If Christ is the body of God, which he is, then the bread he offers is also the body of the cosmos. Look deeply and you notice the sunshine in the bread, the blue sky in the bread, the cloud and the great earth in the bread. Can you tell me what is not in a piece of bread? The whole cosmos has come together in order to bring to you this piece of bread. You eat it in such a way that you become alive, truly alive. . . . Eat in such a way that the Holy Spirit becomes an energy within you and then the piece of bread that Jesus gives to you will stop being an idea, a notion.Thich Nhat Hanh, Going Home: Jesus and Buddha as Brothers (New York: Riverhead Books, 1999), 106–107.
I love that. It reminds me of the power of acknowledging the simple and everyday sacred with a simple and everyday ritual. It uses a mindful practice to raise the ordinary to the sacred.
About seven years ago I was working at a conference called Awakening Soul as a facilitator and as a poet who captured the keynote presentations and the harvests from the world cafes I was leading. One of the speakers was John Phillip Newell, a prolific writer on Celtic Christianity informed by his time as warden of the monastery on Iona in the Hebrides.
His keynote contained a similar idea to Thay’s about the Eucharist. He spoke about the cosmology of matter and meaningfulness. He said that the bread in the Eucharist stood in for “the matter that matters.” Somehow in the dance of speaker and poet we also added that the wine is about the spirit that flows. The matter that matters and the spirit that flows. A simple ritual used to acknowledge the profound meaning of Jesus being together with his dearest friends on the last night of his life. If you have been with a dying person or in a situation like that you know the feeling of that moment. Only at birth and death does one experience it.
Later that night Newell and me and five other people all found ourselves talking around a dining table in our shared accommodation. We got on to telling the birth stories of our children and as the night deepened, the stories became more and more profound. Not all the stories were good news One was about a still birth. Others were funny like the way Caitlin gripped my knees so hard that the two of us were screaming in different kinds of pain when our son was born, much to the midwife’s amusement.
It was late in the night when our circle of stories drew to a close but before we all went to bed I suggested that we mark the end of this very sacred experience with a small communion. All we had was a bottle of Laphroaig whisky and a bar of Bowen Island chocolate. And so we passed these two elements to each other offering the simple blessing: this is the matter that matters and this is the spirit that flows. And it truly transformed our little gathering into something quite sacred.
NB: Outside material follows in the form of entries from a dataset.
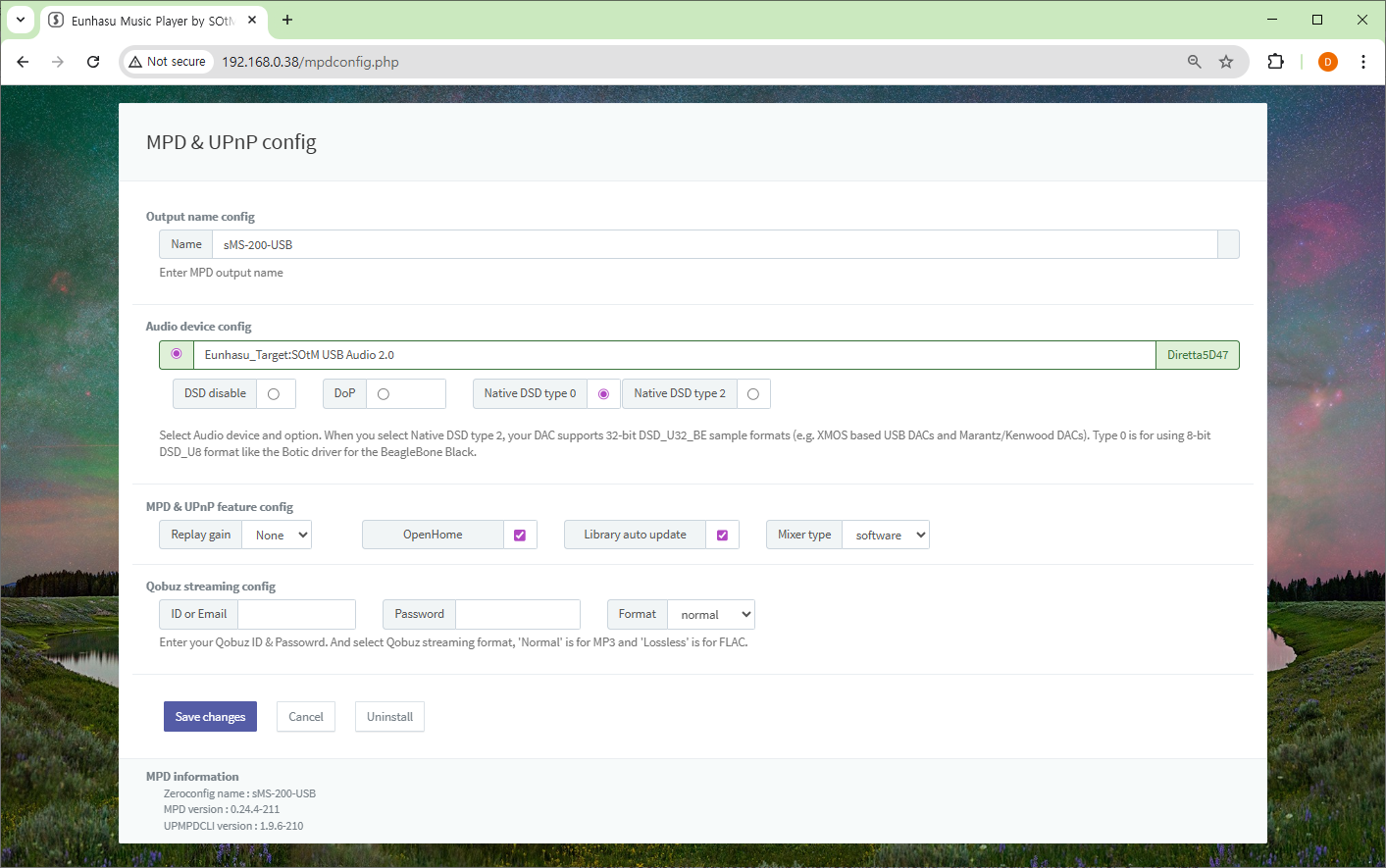Click the Save changes button

pos(210,717)
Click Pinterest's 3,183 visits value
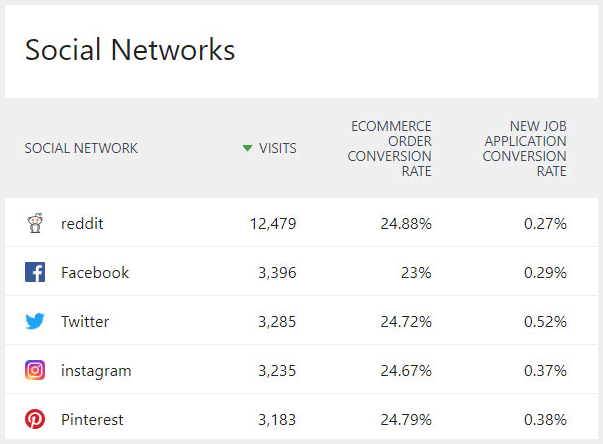Image resolution: width=603 pixels, height=444 pixels. [x=276, y=419]
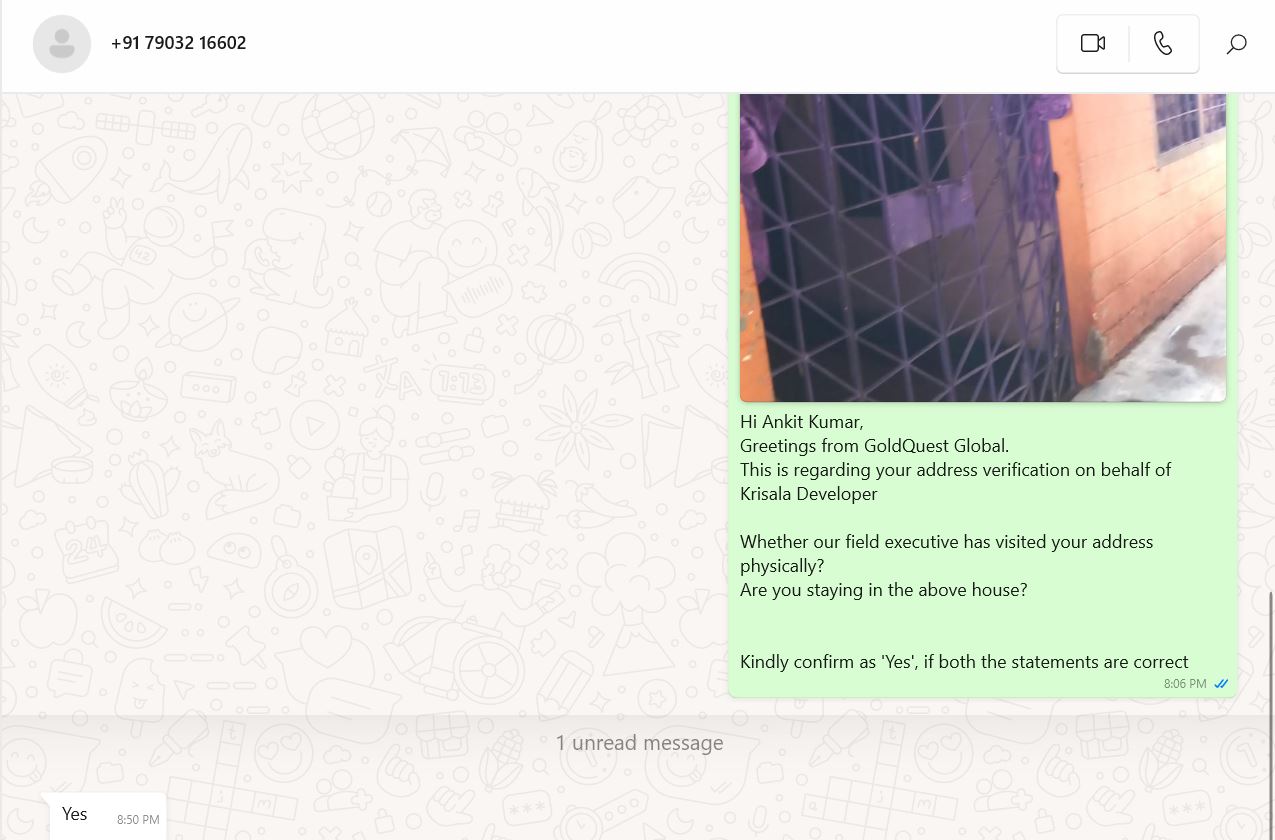Viewport: 1275px width, 840px height.
Task: Click 'Whether our field executive has visited' line
Action: click(946, 542)
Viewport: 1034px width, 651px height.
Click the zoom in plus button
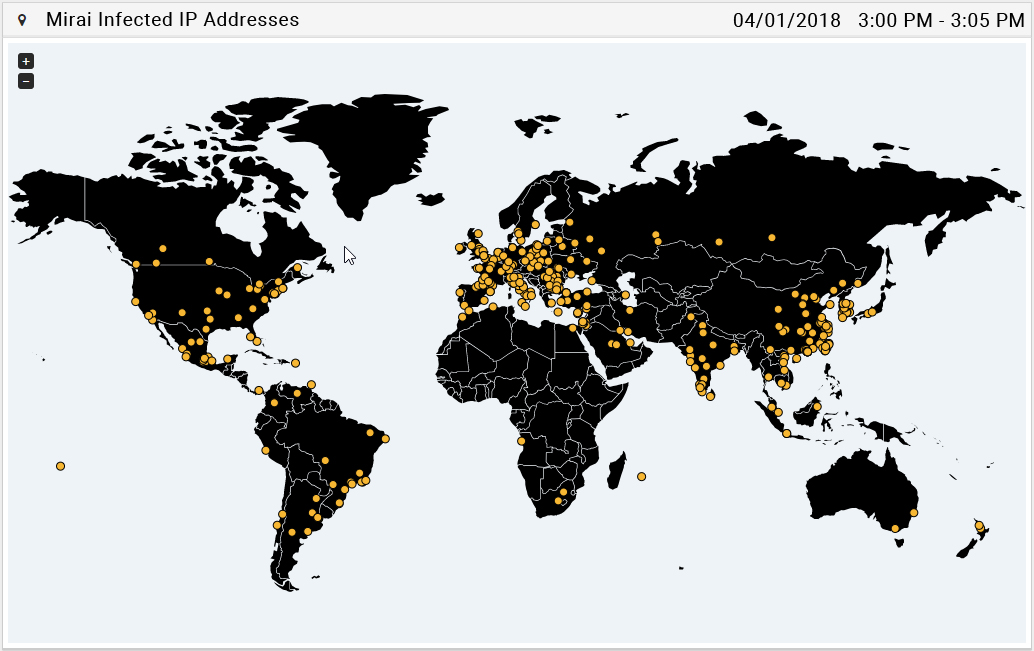pyautogui.click(x=26, y=61)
Today I stood on the beach you see in the photo above, in a very isolated and sacred place on the south flank of Haleakala on Mau’i. It is a place where the first Hawaiians arrived on this island, a black cobble beach with incredible waves and the stunning 8000 foot high flank of the volcano behind. And as I stood there I felt my father very strongly. He sailed in these waters as a naval officer in the 1950s and he knew the power of the simple and transcendent. He knew deep in his bones about the communion that I am talking about. he knew to take time to stop and acknowledge it. That knowledge served him well in his death back in December and it has served me well in my grief journey since then.
And it served me well today, remembering in a simple act that “this is the matter that matters, and this is the spirit that flows.” That little prayer is your gateway to remembering that you belong to the cosmos.
Beautiful reflection. Thanks. I am retired now but still occasionally lead worship services & offer communion. My understanding and interpretation is like Thay’s and yours expressed here and I point to the sacredness of the ‘ordinary’ things that sustain us.
Beautiful! Thanks for sharing Chris
Love you brother. Thank you for your poetic remembering.
This text is really awesome! Thank you very much for this piece of poetry and inspiration.